- Reed arriving at Sony Studios in Los Angeles c. 1999-2001
- Born: Natina Tiawana Reed October 28, 1980 New York City, U.S.
- Died: October 26, 2012 (aged 31) Duluth, Georgia, U.S.
- Resting place: North Atlanta Memorial Park, Dunwoody, Georgia, U.S.
- Occupations: Singer; rapper; actress;
- Children: 1
- Family: Farrah Franklin (cousin)
- Musical career
- Origin: Atlanta, Georgia, U.S.
- Genres: R&B; hip hop; pop;
- Instrument: Vocals
- Years active: 1996–2012
- Labels: Elektra; Trackmasters Entertainment; Columbia;
- Formerly of: Blaque
- Website: therealnatina.com (archive)

= Natina Reed =

American singer (1980–2012)

Natina Tiawana Reed (October 28, 1980 – October 26, 2012) was an American singer, rapper and actress. She was born in Queens and raised in Atlanta, where she pursued a career in music beginning in her early teens.
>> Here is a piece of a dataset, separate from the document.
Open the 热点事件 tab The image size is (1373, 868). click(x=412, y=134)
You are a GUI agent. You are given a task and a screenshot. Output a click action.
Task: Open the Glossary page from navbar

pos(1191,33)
Discovered by rapper Lisa Lopes, she worked as a writer for the girl group TLC. Reed gained notice in the late 1990s as a member of the girl group Blaque. They released two albums: their 1999 debut album Blaque that peaked at number 53 on the Billboard 200, and Blaque Out (2001).

Reed starred as a cheerleader in the 2000 teen comedy film Bring It On. She later appeared as herself in the comedy-drama television series V.I.P. and the 2003 dance film Honey. Blaque disbanded after an unsuccessful transition to Elektra in 2003 and failed an attempt at a reunion in 2010. Reed took a hiatus from music to further pursue acting. In the early 2000s, she was engaged to rapper Kurupt and gave birth to their son. On October 26, 2012, Reed died after being struck by a car near Lilburn, Georgia.

==Life and career==
===1980–1996: Early life and career beginnings===
Reed was born on October 28, 1980, in Queens, to Paul Reed, a reverend, and Tamara Goodridge. The family moved to Atlanta, when Reed was age four. She had two sisters, Niesha and Genni Reed, and one brother, Michael Whalen. Her parents divorced, resulting in Reed having a stepfather, Mark Goodridge, a stepmother, Luci Reed, and seven step-siblings who live in London. She was singer Farrah Franklin's cousin. Reed initially wanted to be either Miss America, a veterinarian, an actress, and entertainment attorney. By age eight, she had modeled for Macy's and Bloomingdale's advertising campaigns and acted in a hot dog commercial.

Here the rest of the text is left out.